Racial composition as of the 2020 census
| Race | Number | Percent |
|---|---|---|
| White | 173 | 54.6% |
| Black or African American | 0 | 0.0% |
| American Indian and Alaska Native | 88 | 27.8% |
| Asian | 5 | 1.6% |
| Native Hawaiian and Other Pacific Islander | 0 | 0.0% |
| Some other race | 3 | 0.9% |
| Two or more races | 48 | 15.1% |
| Hispanic or Latino (of any race) | 8 | 2.5% |

===2010 census===

As of 2010 Sportsmen Acres had a population of 322. The racial and ethnic composition of the population was 70.5% white, 20.2% Native American, 0.3% Filipino, 1.2% from some other race and 7.8% from two or more races. 2.8% of the population was Hispanic or Latino of any race.

===2000 census===

As of the census of 2000, there were 204 people, 58 households, and 52 families residing in the town. The population density was 2,456.8 PD/sqmi. There were 63 housing units at an average density of 758.7 /sqmi. The racial makeup of the town was 85.29% White, 6.37% Native American, 4.90% Asian, and 3.43% from two or more races. Hispanic or Latino of any race were 0.49% of the population.

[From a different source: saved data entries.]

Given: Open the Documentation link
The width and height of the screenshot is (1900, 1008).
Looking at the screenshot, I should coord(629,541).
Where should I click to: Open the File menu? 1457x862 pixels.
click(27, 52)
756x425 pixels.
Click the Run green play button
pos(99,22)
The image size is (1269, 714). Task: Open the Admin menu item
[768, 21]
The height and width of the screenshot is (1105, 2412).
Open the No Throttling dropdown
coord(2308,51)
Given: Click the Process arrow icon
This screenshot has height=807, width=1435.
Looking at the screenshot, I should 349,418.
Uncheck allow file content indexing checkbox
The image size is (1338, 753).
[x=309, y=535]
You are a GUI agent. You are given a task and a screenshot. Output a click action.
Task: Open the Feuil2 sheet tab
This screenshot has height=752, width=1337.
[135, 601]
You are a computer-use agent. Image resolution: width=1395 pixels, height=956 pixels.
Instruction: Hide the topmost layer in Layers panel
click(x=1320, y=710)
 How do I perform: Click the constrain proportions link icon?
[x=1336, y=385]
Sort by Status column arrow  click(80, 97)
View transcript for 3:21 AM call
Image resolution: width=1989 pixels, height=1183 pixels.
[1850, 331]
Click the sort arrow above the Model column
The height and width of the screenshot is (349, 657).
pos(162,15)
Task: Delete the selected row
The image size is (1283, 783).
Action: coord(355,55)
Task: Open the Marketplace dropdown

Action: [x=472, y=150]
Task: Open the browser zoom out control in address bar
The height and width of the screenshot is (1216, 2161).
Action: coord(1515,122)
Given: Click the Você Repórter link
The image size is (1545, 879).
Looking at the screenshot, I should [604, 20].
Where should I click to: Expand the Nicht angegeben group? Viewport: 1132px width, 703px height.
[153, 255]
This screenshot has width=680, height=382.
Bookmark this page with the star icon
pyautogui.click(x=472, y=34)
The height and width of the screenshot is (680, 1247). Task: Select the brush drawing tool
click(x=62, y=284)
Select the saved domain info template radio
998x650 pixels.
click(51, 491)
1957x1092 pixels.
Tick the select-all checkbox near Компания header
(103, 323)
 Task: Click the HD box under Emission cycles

There were 58 households, out of which 55.2% had children under the age of 18 living with them, 81.0% were married couples living together, 6.9% had a female householder with no husband present, and 10.3% were non-families. 8.6% of all households were made up of individuals, and 3.4% had someone living alone who was 65 years of age or older. The average household size was 3.52 and the average family size was 3.73.

In the town, the population was spread out, with 36.3% under the age of 18, 12.3% from 18 to 24, 25.5% from 25 to 44, 21.6% from 45 to 64, and 4.4% who were 65 years of age or older. The median age was 26 years. For every 100 females, there were 85.5 males. For every 100 females age 18 and over, there were 88.4 males.

The median income for a household in the town was $37,222, and the median income for a family was $38,333. Males had a median income of $30,909 versus $21,000 for females. The per capita income for the town was $14,233. About 3.6% of families and 4.6% of the population were below the poverty line, including 7.1% of those under the age of eighteen and none of those 65 or over.
==Education==
It is mostly in the Salina Public Schools school district, with a western part in the Pryor Public Schools school district.